• [Action item] Find the line with "This screenshot has width=666, height=339." in the records below. Output exactly from there until after the line with "Screen dimensions: 416x416", without pictures.

*** Opening of Material provided ***

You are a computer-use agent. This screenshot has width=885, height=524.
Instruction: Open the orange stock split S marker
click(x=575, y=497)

*** Close of Material provided ***
*** Opening of Material provided ***

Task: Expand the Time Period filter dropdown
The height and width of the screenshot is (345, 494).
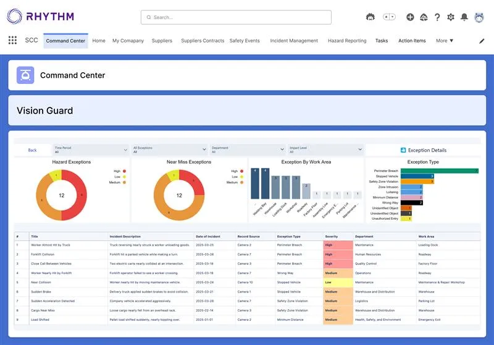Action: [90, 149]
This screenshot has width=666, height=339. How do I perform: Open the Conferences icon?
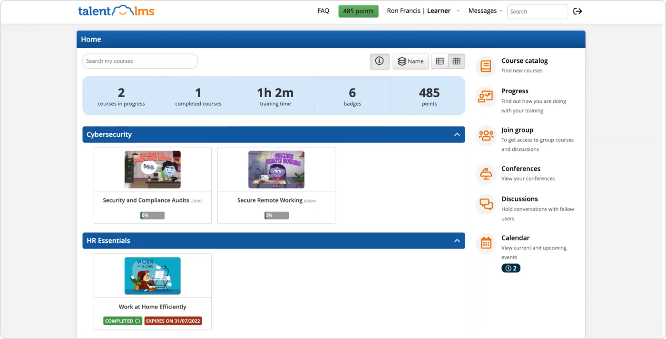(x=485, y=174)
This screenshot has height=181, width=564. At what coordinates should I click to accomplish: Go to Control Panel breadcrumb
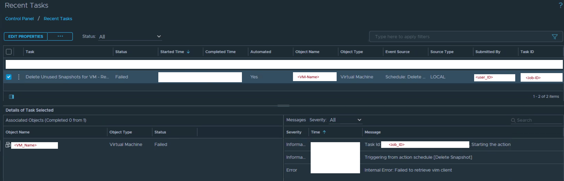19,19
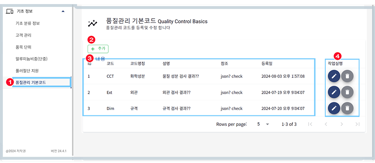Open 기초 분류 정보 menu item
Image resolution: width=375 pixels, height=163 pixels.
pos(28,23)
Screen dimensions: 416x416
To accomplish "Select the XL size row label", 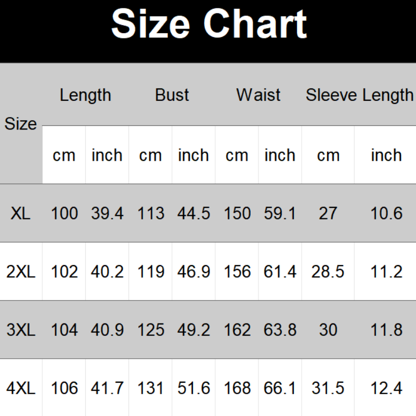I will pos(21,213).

*** Close of Material provided ***
*** Opening of Material provided ***

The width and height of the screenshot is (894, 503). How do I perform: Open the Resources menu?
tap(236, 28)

*** Close of Material provided ***

• [Answer area]
This screenshot has width=666, height=339. How do I perform: Open the Conferences icon?
(x=485, y=174)
This screenshot has height=181, width=564. At what coordinates should I click to accomplish: Go to Control Panel breadcrumb
19,19
Open 기초 분류 정보 menu item
Image resolution: width=375 pixels, height=163 pixels.
pos(28,23)
Screen dimensions: 416x416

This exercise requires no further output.